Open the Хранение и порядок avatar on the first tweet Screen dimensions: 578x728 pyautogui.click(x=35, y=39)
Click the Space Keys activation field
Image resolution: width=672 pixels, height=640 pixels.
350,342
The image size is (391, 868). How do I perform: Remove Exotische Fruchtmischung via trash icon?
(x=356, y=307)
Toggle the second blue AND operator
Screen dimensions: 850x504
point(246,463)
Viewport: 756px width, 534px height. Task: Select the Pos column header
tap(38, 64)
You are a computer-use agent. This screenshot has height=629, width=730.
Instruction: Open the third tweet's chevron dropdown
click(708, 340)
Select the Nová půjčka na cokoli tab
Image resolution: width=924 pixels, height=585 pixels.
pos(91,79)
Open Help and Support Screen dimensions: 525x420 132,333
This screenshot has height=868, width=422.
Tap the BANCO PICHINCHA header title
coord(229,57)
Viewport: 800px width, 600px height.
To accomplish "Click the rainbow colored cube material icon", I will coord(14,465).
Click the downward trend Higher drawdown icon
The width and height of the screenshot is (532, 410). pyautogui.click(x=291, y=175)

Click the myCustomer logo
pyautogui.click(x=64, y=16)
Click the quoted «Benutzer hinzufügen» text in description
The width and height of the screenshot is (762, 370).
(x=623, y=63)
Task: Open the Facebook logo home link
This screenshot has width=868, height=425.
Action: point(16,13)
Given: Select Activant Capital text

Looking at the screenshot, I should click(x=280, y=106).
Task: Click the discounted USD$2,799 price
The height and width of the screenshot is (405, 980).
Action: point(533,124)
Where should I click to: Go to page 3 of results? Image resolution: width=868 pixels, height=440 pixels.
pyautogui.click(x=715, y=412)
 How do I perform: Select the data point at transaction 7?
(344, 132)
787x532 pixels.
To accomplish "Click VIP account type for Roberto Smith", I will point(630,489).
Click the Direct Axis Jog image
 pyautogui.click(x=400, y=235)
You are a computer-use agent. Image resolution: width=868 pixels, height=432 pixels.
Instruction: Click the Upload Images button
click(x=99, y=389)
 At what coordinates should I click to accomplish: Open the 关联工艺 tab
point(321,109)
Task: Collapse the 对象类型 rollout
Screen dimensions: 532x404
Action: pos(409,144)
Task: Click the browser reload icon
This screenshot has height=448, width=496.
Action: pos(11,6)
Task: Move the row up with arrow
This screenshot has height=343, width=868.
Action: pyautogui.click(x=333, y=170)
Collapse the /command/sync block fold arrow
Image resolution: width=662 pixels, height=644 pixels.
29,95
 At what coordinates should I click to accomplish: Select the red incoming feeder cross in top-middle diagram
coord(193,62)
· · · · · · ·
[ACTIVITY]: The line with "Task: Collapse the 对象类型 rollout" and all the lines after it in the records above are to be output exactly, with nothing added.

[YOUR RESPONSE]:
Task: Collapse the 对象类型 rollout
Screen dimensions: 532x404
Action: pos(409,144)
Task: Click the browser reload icon
This screenshot has height=448, width=496.
Action: pos(11,6)
Task: Move the row up with arrow
This screenshot has height=343, width=868.
Action: pyautogui.click(x=333, y=170)
Collapse the /command/sync block fold arrow
Image resolution: width=662 pixels, height=644 pixels.
29,95
 At what coordinates should I click to accomplish: Select the red incoming feeder cross in top-middle diagram
coord(193,62)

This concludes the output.